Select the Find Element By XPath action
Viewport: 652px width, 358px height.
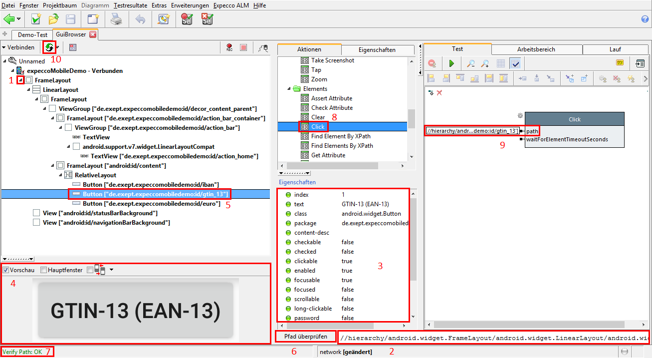click(x=341, y=136)
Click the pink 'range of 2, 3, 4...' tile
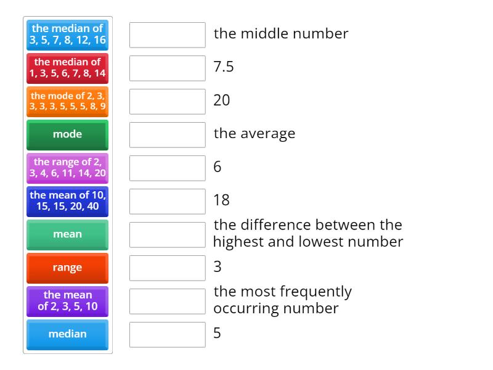Screen dimensions: 493x370 point(68,168)
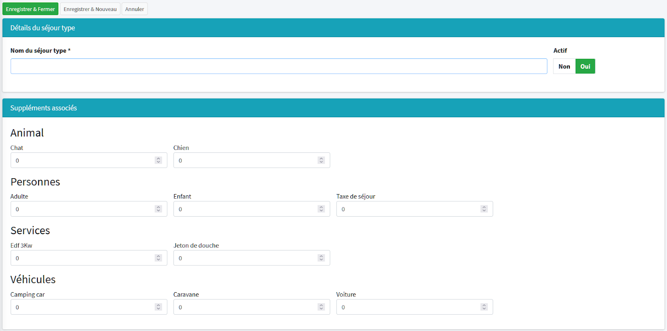Click the Chat quantity spinner arrows
The width and height of the screenshot is (667, 331).
(158, 160)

### [수행 과제]
위 데이터의 모든 줄을 빈 줄은 빼고 번호 목록으로 바꾸어 적으십시오. 답에는 그림을 포함하지 마십시오.

### [과제 답안]
1. Select the Find Element By XPath action
2. Viewport: 652px width, 358px height.
3. click(x=341, y=136)
4. Click the pink 'range of 2, 3, 4...' tile
5. Screen dimensions: 493x370 point(68,168)
6. Click the Chat quantity spinner arrows
7. The width and height of the screenshot is (667, 331).
8. (158, 160)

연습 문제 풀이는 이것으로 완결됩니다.